Prerequisites

  • An Amazon Web Services (AWS) account. Signing up is free - click here or go to https://aws.amazon.com to create an account if you don’t have one already.

  • Some technical know-how and familiarity with AWS.

  • Optional: Create a non-default VPC. A VPC, or Virtual Private Cloud, is a scalable virtual network that resembles a traditional network used in a data center.

    All AWS accounts created after December 3, 2014, include a default VPC in each AWS region. This means that you can use the default VPC to launch your Redshift cluster instead of spinning up your own.

    Steps for creating a VPC are outside the scope of this tutorial, so the examples in this guide will use a default VPC.

    This is optional, but if you want to use your own VPC, you need to create it before continuing. Amazon’s Getting Started with VPC guide can walk you through how to do this. Note that the cluster you use for Stitch must reside in a publicly accessible subnet.


Step 1: Create cluster login credentials

To get started, sign into your AWS account and navigate to the Redshift Dashboard page. As of December 13, 2016, you can get there by clicking Services (top left corner), then clicking Redshift in the Databases section.

  1. On the Redshift Dashboard page, click the Lauch Cluster button.
  2. The Cluster Details page will display.
  3. Fill in the cluster details:
    • Cluster Identifier: This is the unique key that defines a cluster.
    • Database Name: This is the initial database for the cluster.
    • Port: A port is an opening in a firewall that allows in and outbound traffic. By default, Redshift uses port 5439.
  4. Next, you’ll create the master login credentials. You can use these credentials to connect Stitch to your Redshift cluster if you like, or if you want to be more selective with the permissions, you can create an additional user for Stitch later on in the tutorial.
    • Master User Name: This is the name of the master user for the cluster.
    • Master User Password: This is the password associated with the cluster’s master user.
  5. Re-enter the master user’s password to confirm it.
  6. Click Continue.

Step 2: Select nodes and cluster types

On the Node Configuration page, you’ll select the node type, define the cluster type, and decide how many nodes to use.

  1. Select the Node Type you want to use.
  2. Select the Cluster Type.
  3. Enter the number of Compute Nodes you want to use.
  4. Click Continue.

Step 3: Configure and launch the cluster

Next, you’ll define the additional configuration settings for the Redshift cluster.
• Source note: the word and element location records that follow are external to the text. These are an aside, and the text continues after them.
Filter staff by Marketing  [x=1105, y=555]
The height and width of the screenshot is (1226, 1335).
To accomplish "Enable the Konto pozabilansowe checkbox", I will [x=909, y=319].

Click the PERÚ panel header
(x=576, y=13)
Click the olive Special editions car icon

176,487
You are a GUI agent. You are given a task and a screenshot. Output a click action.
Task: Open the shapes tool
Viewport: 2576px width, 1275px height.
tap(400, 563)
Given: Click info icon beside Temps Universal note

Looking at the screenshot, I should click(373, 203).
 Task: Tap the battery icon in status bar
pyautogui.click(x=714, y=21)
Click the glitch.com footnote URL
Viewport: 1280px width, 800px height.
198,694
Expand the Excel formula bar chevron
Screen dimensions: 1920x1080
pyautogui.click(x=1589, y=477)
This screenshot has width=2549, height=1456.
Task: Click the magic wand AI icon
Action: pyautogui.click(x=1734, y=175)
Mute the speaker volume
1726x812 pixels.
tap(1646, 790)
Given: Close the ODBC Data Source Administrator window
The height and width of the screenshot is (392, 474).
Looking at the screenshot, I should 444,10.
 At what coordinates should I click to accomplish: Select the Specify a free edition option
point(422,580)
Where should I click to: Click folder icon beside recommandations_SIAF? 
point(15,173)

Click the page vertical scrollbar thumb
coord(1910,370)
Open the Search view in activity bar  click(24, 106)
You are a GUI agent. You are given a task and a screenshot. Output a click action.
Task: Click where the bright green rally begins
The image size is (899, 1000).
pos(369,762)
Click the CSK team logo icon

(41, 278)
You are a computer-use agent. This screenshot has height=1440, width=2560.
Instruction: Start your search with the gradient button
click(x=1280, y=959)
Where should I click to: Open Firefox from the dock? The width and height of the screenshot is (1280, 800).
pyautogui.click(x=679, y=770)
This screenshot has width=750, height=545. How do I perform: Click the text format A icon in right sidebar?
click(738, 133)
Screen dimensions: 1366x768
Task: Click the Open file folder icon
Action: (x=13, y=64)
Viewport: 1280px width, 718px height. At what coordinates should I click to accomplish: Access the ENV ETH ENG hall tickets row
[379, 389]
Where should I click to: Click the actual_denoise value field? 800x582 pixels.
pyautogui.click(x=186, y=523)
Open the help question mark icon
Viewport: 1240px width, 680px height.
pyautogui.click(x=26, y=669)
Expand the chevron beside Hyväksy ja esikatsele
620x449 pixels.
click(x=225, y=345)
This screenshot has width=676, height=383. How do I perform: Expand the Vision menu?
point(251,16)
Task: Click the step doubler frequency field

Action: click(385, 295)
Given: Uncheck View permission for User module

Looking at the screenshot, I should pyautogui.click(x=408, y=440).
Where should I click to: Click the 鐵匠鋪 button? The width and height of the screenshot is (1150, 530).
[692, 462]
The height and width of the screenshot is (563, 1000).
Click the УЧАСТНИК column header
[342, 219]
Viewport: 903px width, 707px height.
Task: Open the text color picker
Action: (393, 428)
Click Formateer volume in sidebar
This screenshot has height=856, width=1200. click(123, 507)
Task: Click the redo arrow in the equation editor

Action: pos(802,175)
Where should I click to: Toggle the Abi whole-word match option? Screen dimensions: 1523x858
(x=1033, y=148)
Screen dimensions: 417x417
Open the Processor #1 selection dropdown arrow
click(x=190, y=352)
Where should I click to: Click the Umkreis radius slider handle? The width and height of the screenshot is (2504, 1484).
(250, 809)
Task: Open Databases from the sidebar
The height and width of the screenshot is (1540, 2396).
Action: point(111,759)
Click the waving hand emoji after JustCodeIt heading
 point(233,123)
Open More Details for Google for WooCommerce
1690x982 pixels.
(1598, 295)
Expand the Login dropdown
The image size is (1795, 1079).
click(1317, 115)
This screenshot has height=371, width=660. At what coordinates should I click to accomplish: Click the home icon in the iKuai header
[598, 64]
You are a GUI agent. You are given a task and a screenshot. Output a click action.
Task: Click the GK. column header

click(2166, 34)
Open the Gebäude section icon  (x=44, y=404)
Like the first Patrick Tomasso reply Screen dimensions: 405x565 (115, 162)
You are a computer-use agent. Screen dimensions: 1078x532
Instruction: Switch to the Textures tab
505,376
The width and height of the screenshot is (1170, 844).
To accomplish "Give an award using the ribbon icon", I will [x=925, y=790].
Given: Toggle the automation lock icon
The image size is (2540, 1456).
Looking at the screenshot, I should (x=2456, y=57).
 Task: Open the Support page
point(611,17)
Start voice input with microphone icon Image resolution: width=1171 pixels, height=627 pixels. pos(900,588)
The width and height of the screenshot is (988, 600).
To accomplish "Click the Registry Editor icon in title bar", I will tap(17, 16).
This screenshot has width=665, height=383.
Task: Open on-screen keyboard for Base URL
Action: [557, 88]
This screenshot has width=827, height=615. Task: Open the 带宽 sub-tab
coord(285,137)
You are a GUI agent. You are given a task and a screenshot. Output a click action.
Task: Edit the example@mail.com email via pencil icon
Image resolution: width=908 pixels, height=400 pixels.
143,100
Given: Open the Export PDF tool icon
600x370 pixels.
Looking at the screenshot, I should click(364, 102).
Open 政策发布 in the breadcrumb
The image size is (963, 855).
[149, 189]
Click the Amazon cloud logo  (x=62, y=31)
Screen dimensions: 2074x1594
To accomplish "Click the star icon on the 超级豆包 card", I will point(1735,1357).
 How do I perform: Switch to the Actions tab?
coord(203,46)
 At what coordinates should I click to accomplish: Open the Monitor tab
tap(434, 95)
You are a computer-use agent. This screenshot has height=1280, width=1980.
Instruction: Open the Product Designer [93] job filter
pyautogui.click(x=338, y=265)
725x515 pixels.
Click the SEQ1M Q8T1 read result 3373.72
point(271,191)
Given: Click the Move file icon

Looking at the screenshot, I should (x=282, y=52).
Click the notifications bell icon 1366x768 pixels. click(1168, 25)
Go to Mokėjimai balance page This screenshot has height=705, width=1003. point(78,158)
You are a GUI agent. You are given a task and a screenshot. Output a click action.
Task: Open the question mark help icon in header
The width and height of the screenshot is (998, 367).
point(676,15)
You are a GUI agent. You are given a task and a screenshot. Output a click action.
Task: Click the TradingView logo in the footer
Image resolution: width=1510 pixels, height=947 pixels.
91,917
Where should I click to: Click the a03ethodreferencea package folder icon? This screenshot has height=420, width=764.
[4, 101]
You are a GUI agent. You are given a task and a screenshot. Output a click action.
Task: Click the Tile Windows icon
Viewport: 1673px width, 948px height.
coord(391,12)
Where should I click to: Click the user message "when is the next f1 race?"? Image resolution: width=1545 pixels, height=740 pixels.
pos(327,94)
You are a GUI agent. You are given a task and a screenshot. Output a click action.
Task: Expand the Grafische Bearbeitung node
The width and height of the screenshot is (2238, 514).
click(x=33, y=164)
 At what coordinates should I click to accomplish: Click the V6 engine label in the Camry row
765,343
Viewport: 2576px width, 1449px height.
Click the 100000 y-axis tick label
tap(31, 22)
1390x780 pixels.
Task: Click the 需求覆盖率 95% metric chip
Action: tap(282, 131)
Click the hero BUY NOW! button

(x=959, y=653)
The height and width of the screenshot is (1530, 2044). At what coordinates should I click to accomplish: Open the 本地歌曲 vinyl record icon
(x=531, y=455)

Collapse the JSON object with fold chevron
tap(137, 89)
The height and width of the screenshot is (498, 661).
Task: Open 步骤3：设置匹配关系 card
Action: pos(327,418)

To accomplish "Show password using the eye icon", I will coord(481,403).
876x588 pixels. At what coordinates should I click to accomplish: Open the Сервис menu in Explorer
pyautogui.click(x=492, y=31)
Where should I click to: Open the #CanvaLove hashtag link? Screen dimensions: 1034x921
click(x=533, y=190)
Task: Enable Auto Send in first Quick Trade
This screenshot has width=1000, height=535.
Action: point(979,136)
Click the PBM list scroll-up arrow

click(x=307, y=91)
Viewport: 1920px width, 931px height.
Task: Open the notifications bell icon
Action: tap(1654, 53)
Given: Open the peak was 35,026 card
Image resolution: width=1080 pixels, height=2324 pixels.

This guide will leave most of the settings as-is and focus on the Configure Networking Options and Security Groups sections.

Step 3.1: Configure networking options

In the Configure Networking Options section, define these fields:

  • Choose a VPC: From the drop-down, select the VPC you want to launch the cluster in. This will also cause the other required fields to display.
  • Cluster Subnet Group: Set this to a public subnet in your account. Note a public subnet is required for the connection to be successful.

    The default VPC included with all new AWS accounts also includes a default public subnet, which is what we’re using here.

  • Publicly Accessible: Set this to Yes. This must be set to Yes for Stitch to access your Redshift instance.

Step 3.2: Define a Security Group

The last step to configuring your cluster is to define the Security Group associated with the cluster.

In the VPC Security Groups section, select the Security Group you want to associate with the cluster.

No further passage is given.